YOUR TASK: List every line of the records below that contains the word "Find".

SUPPLIED INFORMATION:
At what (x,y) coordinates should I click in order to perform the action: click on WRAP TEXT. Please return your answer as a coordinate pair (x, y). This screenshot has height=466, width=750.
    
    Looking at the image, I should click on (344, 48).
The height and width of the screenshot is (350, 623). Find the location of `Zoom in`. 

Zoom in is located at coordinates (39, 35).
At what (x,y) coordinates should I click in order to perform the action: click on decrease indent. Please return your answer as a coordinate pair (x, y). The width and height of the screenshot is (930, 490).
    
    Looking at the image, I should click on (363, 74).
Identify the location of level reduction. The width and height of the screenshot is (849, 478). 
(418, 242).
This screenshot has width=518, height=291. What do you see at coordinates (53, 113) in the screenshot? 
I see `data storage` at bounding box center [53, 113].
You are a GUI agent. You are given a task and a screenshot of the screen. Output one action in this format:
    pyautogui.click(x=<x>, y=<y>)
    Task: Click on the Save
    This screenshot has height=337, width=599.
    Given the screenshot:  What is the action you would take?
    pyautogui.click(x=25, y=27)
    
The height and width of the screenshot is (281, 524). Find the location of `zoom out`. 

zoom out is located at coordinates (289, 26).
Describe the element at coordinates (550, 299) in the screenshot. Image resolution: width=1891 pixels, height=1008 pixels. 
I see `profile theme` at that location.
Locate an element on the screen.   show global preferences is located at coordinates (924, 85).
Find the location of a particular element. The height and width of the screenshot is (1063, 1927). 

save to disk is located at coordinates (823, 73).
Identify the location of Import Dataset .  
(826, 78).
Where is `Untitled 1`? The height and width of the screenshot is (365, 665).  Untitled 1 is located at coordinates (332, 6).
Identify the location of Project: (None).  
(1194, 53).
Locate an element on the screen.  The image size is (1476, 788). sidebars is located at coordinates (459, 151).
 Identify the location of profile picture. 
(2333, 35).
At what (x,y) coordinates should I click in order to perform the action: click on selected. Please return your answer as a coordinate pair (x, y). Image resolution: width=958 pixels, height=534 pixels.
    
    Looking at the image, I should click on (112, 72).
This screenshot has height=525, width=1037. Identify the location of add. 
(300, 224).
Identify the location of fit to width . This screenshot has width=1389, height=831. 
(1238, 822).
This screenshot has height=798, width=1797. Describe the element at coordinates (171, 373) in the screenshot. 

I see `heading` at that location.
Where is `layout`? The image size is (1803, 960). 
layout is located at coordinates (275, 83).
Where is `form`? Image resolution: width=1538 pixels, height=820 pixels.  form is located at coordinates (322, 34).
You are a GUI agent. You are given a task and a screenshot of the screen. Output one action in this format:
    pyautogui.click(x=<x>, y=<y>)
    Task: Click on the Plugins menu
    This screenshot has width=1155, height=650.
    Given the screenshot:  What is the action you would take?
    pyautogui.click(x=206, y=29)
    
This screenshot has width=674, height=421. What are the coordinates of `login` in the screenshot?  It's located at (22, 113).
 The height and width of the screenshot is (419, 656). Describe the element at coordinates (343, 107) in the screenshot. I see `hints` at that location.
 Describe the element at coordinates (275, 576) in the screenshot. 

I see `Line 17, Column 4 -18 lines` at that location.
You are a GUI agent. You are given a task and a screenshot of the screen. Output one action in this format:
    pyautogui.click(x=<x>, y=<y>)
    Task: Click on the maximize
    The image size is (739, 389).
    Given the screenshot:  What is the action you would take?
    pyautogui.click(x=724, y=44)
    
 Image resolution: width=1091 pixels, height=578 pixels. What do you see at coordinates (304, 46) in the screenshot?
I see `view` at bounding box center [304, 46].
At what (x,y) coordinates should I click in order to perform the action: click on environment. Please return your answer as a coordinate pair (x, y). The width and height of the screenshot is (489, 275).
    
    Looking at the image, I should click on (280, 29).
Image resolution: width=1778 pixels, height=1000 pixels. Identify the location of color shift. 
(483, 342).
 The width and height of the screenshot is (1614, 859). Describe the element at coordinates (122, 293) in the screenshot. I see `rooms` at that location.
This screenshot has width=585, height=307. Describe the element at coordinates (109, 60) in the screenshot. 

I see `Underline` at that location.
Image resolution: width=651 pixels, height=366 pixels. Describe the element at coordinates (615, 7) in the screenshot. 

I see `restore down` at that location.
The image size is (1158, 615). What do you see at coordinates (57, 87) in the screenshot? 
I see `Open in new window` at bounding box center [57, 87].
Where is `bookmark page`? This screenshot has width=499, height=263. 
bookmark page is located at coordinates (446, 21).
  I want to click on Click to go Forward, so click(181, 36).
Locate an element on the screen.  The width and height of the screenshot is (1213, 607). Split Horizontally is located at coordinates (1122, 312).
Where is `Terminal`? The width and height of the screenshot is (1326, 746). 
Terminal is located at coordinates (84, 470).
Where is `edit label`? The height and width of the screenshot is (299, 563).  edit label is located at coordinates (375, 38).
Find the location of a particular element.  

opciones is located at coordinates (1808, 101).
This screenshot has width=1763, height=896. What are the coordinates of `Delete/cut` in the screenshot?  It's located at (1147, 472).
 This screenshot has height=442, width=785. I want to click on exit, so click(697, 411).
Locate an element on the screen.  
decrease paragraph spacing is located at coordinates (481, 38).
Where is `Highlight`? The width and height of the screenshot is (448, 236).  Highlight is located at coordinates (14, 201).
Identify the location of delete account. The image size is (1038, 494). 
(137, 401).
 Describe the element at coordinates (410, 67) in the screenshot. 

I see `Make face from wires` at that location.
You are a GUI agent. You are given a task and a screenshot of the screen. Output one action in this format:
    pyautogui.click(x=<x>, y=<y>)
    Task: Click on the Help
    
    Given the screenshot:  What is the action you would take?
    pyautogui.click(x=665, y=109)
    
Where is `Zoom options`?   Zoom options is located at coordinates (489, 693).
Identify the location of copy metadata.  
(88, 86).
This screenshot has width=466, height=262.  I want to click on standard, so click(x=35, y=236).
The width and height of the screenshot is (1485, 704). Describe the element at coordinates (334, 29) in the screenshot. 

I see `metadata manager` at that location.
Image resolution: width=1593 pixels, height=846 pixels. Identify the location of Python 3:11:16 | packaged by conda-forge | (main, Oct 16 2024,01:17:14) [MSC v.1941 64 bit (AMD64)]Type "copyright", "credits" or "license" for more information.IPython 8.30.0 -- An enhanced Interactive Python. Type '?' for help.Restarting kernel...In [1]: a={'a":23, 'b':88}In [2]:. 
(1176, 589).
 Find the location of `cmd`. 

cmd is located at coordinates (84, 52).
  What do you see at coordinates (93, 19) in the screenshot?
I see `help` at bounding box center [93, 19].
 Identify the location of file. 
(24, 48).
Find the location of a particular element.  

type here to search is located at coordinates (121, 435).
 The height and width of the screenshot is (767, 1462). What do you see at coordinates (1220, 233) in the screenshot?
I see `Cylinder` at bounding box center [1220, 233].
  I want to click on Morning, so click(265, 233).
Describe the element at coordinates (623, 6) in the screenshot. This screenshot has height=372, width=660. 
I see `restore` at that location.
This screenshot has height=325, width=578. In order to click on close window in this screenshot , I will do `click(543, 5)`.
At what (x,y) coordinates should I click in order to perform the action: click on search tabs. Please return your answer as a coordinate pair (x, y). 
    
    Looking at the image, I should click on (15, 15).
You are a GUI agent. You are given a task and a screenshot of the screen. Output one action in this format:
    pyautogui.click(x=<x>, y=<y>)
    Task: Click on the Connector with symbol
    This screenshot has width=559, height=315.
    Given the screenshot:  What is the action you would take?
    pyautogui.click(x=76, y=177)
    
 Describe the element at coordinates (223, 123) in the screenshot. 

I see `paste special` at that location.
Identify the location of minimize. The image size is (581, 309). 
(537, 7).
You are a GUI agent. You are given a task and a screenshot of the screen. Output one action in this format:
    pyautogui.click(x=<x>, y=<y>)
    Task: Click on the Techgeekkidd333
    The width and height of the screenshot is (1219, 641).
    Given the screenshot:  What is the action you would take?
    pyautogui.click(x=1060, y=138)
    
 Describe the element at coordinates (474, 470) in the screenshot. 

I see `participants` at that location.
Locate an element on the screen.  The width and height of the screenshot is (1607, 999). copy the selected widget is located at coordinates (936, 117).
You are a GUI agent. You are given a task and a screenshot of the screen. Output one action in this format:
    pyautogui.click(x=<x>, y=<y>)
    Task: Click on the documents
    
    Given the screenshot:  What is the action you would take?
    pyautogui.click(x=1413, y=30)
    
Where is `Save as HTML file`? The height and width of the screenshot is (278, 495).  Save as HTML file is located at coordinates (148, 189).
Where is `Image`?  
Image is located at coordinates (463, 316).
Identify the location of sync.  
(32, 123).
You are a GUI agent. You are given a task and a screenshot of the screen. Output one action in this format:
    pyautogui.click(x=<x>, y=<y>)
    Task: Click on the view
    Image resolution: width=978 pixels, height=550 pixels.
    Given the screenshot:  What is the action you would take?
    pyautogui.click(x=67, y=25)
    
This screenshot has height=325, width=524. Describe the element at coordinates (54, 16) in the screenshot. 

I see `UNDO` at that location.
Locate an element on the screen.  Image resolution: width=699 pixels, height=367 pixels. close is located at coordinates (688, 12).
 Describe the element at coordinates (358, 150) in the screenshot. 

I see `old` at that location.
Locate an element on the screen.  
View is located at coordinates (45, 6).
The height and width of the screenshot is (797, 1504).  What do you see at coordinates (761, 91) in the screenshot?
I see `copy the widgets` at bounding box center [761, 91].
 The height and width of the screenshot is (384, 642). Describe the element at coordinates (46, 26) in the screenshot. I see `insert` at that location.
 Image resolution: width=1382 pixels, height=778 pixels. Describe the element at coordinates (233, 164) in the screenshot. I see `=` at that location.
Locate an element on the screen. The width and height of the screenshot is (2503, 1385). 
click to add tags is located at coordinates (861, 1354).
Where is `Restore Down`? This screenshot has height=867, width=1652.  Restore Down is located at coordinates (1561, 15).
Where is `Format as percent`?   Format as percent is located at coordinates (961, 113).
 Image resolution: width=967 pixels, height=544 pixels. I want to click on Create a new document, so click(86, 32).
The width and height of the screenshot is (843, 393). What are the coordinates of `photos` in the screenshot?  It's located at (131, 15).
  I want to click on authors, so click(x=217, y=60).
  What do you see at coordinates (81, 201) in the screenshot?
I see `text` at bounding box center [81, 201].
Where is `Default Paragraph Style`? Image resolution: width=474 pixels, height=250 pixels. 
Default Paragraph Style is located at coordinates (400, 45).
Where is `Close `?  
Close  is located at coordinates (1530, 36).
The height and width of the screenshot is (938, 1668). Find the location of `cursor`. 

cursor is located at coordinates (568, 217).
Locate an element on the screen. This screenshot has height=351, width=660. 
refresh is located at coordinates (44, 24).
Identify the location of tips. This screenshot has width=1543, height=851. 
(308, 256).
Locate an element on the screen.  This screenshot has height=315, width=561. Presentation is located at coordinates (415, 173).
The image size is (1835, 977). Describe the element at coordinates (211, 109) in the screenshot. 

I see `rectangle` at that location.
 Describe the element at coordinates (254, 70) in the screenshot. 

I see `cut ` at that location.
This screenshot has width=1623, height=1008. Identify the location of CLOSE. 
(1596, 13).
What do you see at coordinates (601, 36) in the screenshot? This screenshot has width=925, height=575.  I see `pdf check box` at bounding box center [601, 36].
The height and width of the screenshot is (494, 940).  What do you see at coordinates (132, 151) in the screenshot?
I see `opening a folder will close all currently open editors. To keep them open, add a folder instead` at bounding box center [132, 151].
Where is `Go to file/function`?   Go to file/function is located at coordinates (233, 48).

ANSWER TO THIS TASK:
The height and width of the screenshot is (350, 623). Find the location of `Zoom in`. 
The height and width of the screenshot is (281, 524). Find the location of `zoom out`. 
Find the location of a particular element. The height and width of the screenshot is (1063, 1927). 
Find the location of a particular element.  
 Find the location of `cmd`. 
Find the location of a particular element.  
The height and width of the screenshot is (938, 1668). Find the location of `cursor`. 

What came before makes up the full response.